### Instructions for the task
Without the images, print every line of the material below exactly as given.

### Available data

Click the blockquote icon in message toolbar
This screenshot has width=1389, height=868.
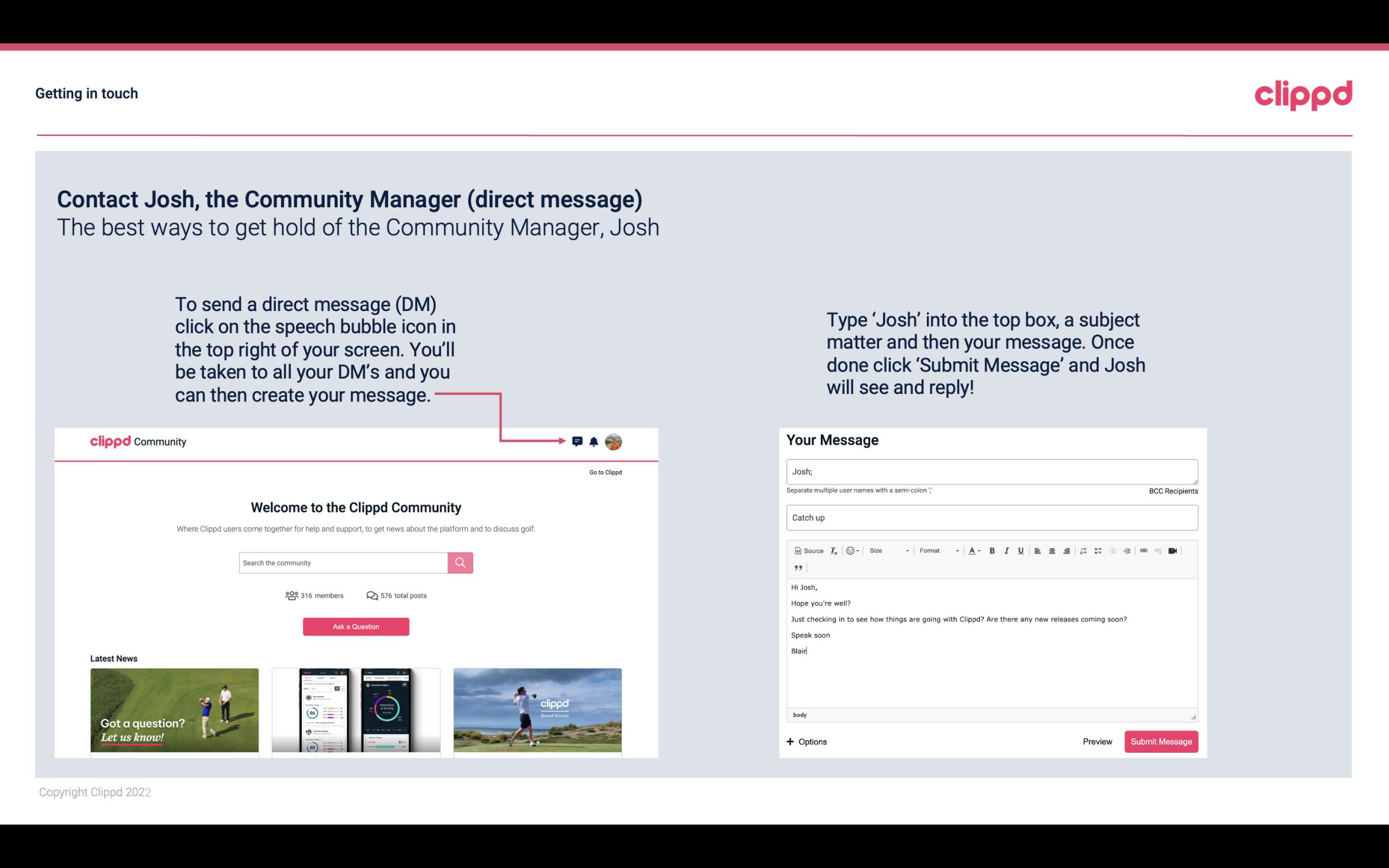(x=797, y=567)
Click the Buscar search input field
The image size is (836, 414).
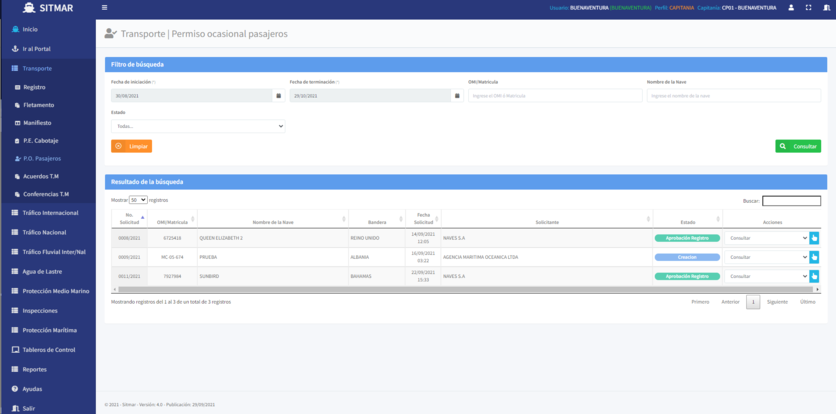coord(791,200)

### Output for this exercise
Click the blockquote icon in message toolbar
This screenshot has width=1389, height=868.
(x=797, y=567)
Click the Buscar search input field
The image size is (836, 414).
coord(791,200)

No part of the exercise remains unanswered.